Richard Feynman's sexism was the subject of a recent defense in Scientific American, which prompted several rebuttals. Among other things, people defend Feynman by saying he was a "product of his time".
I'm skeptical that being a man in the 1950s necessarily meant you were sexist in the way that Feynman was. If lots of men were "negging" in Feynman's time, then why would he have thought it was an interesting anecdote to tell? Feynman himself did not depict his pickup practices as products of his time, but rather products of his own cleverness.
I would go further than that. In general, I believe that even when people truly are products of their time, they should still be judged by today's standards, no matter how anachronistic. I believe this because I am a moral pragmatist, and also because I don't believe in the afterlife.
As a pragmatist, I believe the function of "moral judgment" is to encourage better behavior. And yet moral judgment has limited power to change people. Sometimes there's an powerful underlying "reason" why people do bad things. In these cases, moral judgment may be unwarranted, since it will just make people feel bad about themselves without doing anything to change the underlying reason for their behavior. And yes, I consider it an intrinsic evil to make people feel bad about themselves, no matter who they are.
So when people are a "product of their culture", this can be a mitigating factor to their moral responsibility. We can't expect people to deviate significantly from their surrounding culture, so sweeping moral judgments may be a waste. (On the other hand, moral judgment is also an excellent tool for changing the culture, so there's that.)

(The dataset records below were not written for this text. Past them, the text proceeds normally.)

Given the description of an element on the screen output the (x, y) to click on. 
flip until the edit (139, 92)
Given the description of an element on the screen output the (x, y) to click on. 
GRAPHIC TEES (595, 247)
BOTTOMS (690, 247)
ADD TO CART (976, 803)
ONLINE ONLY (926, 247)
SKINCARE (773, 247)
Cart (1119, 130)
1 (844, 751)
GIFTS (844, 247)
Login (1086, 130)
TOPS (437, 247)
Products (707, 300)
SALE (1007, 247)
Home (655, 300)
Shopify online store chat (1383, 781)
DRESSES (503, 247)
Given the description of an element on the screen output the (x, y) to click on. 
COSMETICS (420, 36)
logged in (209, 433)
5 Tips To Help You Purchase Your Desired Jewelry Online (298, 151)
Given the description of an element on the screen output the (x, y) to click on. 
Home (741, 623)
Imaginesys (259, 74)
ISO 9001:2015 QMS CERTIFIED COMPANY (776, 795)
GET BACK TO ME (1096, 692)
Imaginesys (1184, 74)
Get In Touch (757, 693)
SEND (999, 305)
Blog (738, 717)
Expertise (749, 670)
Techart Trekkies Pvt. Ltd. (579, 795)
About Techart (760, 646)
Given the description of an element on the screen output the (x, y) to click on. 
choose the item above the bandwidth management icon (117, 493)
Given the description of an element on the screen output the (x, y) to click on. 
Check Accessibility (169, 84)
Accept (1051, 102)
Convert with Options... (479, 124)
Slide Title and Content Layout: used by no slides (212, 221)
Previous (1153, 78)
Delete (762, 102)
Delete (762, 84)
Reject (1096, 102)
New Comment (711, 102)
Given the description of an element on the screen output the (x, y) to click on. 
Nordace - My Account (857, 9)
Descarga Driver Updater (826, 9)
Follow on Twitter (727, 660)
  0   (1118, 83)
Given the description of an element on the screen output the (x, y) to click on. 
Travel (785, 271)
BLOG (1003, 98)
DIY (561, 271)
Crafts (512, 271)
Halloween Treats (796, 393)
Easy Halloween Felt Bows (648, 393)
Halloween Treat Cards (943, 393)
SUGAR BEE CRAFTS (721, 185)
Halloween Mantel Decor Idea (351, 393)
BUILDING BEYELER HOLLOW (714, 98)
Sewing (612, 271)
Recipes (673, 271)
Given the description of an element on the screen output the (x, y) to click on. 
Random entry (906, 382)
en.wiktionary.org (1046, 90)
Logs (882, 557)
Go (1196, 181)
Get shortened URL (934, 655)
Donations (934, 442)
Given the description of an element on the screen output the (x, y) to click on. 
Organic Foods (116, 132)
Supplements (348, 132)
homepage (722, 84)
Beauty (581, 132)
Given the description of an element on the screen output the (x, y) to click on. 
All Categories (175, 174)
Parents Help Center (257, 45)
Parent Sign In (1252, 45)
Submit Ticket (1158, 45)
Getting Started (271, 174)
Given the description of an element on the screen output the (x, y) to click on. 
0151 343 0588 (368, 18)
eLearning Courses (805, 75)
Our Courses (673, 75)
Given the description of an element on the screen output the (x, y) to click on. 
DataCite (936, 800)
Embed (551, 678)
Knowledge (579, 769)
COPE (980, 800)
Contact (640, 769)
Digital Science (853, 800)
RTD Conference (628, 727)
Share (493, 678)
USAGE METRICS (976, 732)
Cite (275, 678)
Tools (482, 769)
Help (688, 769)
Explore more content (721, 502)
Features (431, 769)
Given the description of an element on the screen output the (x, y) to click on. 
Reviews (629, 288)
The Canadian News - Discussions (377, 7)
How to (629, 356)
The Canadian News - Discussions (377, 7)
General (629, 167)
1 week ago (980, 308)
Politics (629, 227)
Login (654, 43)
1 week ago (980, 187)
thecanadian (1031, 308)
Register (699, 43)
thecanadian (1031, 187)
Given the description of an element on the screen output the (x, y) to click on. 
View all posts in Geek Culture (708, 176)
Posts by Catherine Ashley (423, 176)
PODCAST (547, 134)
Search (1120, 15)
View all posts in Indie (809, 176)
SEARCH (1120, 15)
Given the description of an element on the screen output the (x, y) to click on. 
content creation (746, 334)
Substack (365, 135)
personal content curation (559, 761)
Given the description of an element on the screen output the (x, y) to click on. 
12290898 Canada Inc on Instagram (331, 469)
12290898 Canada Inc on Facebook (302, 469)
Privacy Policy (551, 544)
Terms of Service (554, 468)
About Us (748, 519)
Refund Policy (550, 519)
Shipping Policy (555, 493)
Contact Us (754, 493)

This framework for viewing morality has some odd consequences when we look at past people and past societies, especially when the people are all dead, and the societies gone. What is the point of judging these people at all, if their behaviors are set in stone? It doesn't do any of those dead people any good. Since there's no afterlife, it doesn't even make the dead people feel good or bad about themselves.
Therefore, the function of morally judging people in the past is not to change the past, but to guide the present. As such, the moral standards of today are the only moral standards that are relevant.
When we say that what Feynman did was morally acceptable, there are two messages we could be sending. The first message is the direct message: sexism is acceptable. The second message is more indirect and abstract: we're saying that if we live in a society that has sexism, then it is acceptable to assent to the sexism, and even participate in it. Since we do live in a society that has sexism in it, the second message also basically amounts to saying sexism is acceptable. Neither of these messages seem appropriate to me.
Another example is that we know Darwin was racist. My understanding is that Darwin was less racist than many of his contemporaries, but he also lived in a colonial society which thought of other peoples as savages, or somehow lesser. If we were to defend Darwin's racism, there are two messages we could be sending. The first message is that racism is acceptable. The second message is that if we live in a society that has racism, then it is good to reject that racism, even if only in baby steps. I think the first message here is a bad one, while the second message is a good one. Therefore, I have more mixed feelings about Darwin than I do about Feynman.
This analysis applies to people and societies in the distant past, but not necessarily to societies in the recent past, nor to foreign societies in the present.